If I recollect... Phosphate (free floating soluble PO4) tends to bond to iron and aluminum compounds, and in humic complexes and become lost to foraging plants, and that Fungi are better at foraging, both in pulling phosphorus out of woody pools, where fungi are uniquely suited to forage, and in pulling phosphorus off of mineral surfaces (if present in your parent material).  The fungal symbiont thereby becomes an extension of the plant root systems (illustrated above) and increases both the realized foraging area and the sources available for phosphorus capture.

So fungi keeps the juggling going, by reaching in and pulling new Phosphorus that had fallen into deep storage, and bringing it into the relatively rapid cycling of fine organic matter pools.

Scientists invent funky new words to describe their concepts all the time. I think the idea that there are fixed definitions and uses of words in ecological science may be inaccurate and unnecessarily precise. 

I've deleted several posts here.

I think a person can express their position without having to take a baseball bat to somebody else.   Those that are not capable of doing that, need to move on.

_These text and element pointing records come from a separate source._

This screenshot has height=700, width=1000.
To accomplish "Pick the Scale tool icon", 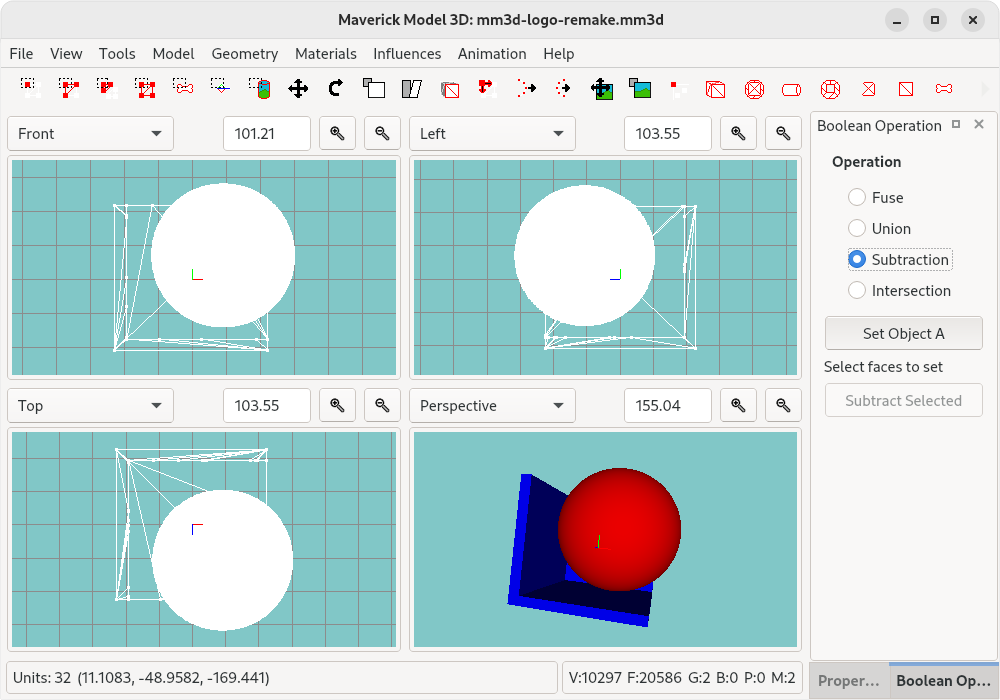I will coord(374,89).
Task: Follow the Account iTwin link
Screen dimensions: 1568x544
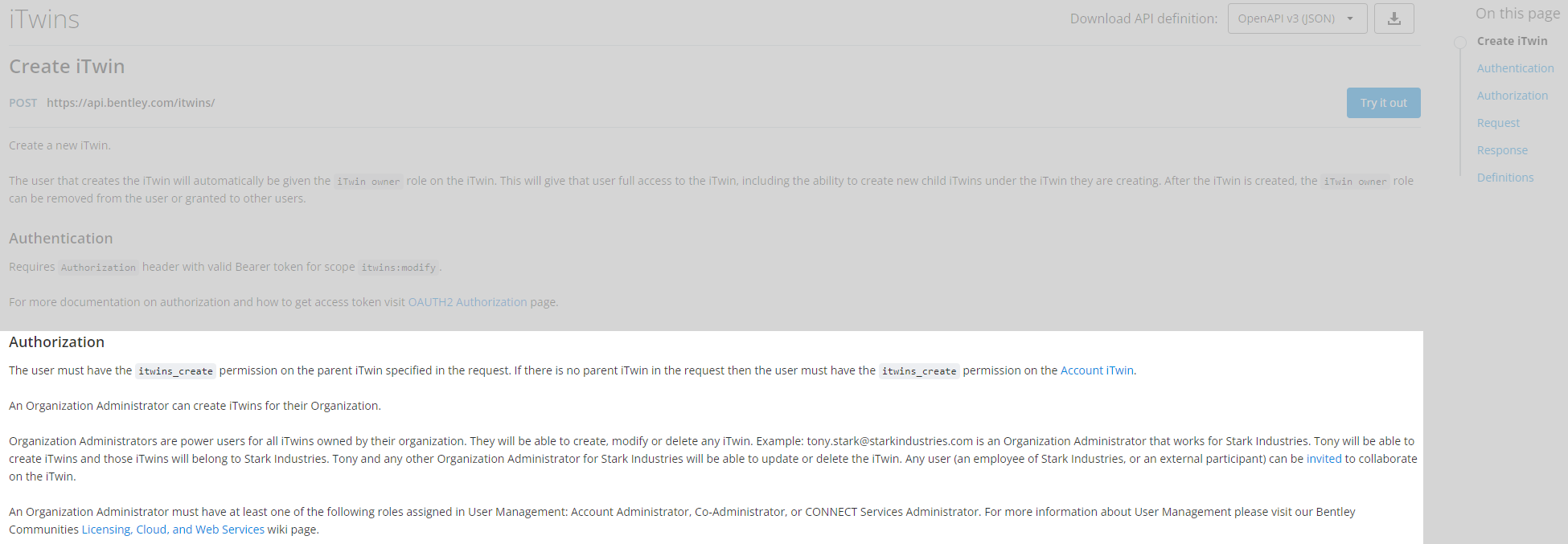Action: click(1097, 370)
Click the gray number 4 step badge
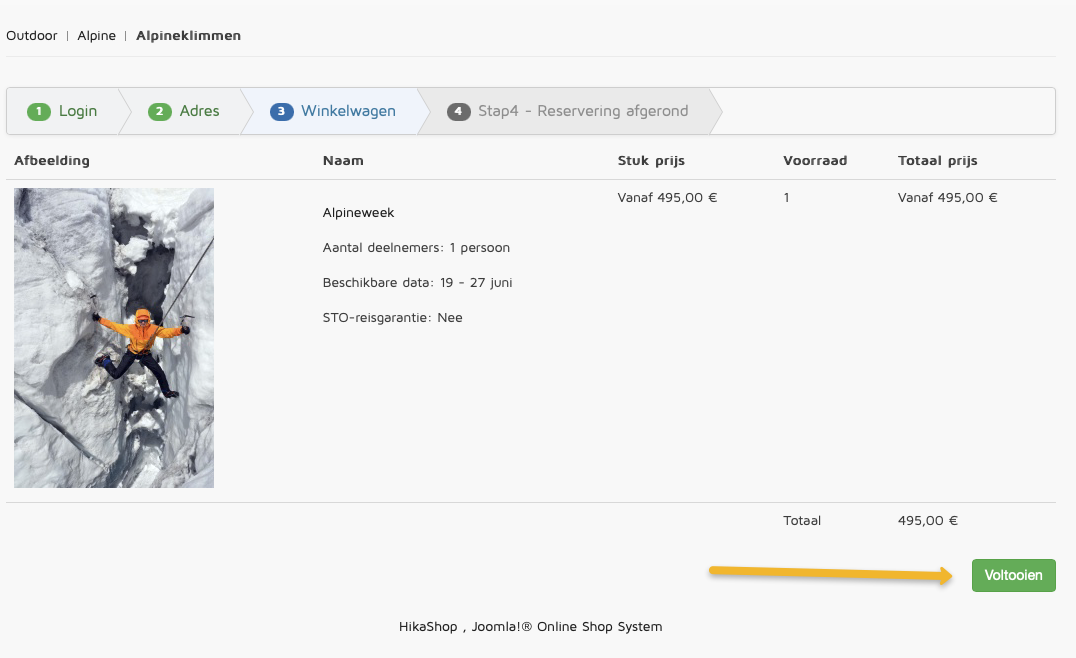 pos(458,111)
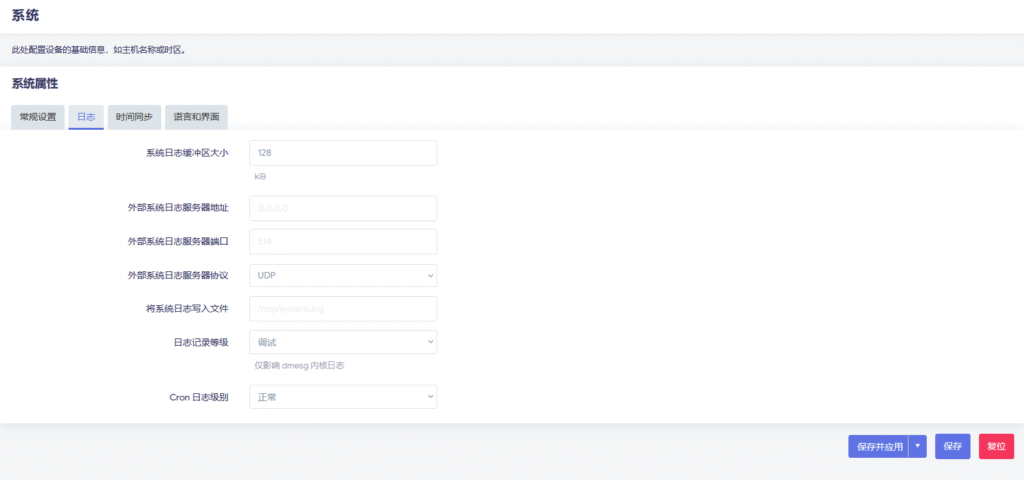Select the 日志 tab
Screen dimensions: 1024x480
pos(86,117)

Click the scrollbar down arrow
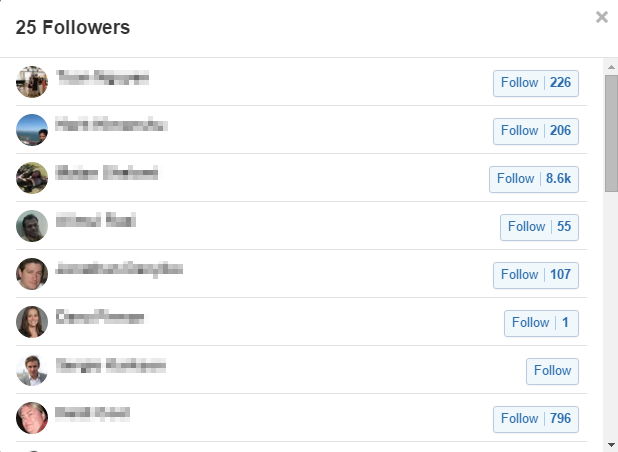[610, 443]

And if people wish to question the way I manage this site, that really needs to be taken up in the tinkering forum.

The more you know.

"Phosphate fixation and the response of maize to fertilizer phosphate in Kenyan soils"
https://library.wur.nl/isric/fulltext/isricu_i16437_001.pdf

4.1 CONCEPT OF P FIXATION IN LITERATURE
Since, in soil fertility and soil chemistry, the concept 'phosphate fixation' has been approached in different ways, the term phosphate fixation has been given diverse meanings and is therefore an ambiguous term.
In soil fertility, P fixation is generally interpreted as the process in which easily-soluble fertilizer phosphates are transformed into such insoluble forms that their uptake by plants is hindered or even blocked. Slight increases of available P, low recoveries of fertilizer P and small initial and rapidly-declining residual yield responses are characteristic phenomena for the occurrence of fertilizer P fixation in a soil.
In soil chemistry, P fixation has often been interpreted as the process in which P present in liquid form is almost irreversibly adsorbed by or precipitated on solid soil constituents (Sanchez and Uehara, 1980). Part of the precipitated and adsorbed P dissolves and is desor-bed, respectively, when the soil solution is depleted of P or when it is displaced by a solution that is free of P or otherwise differs in ionic composition. This portion of the soil P is readily available to plants and is designated by terms such as extractable P, exchangeable P, reversible P, labile P and available P. The other part of the soil P will dissolve or be desorbed only at a very slow rate, and it is assumed that this part is not readily available to plants. This rather insoluble part is designated by terms such as non-extractable P, non-exchangeable P, irreversible P, non-labile P, unavailable P, stable P, occluded P and fixed P.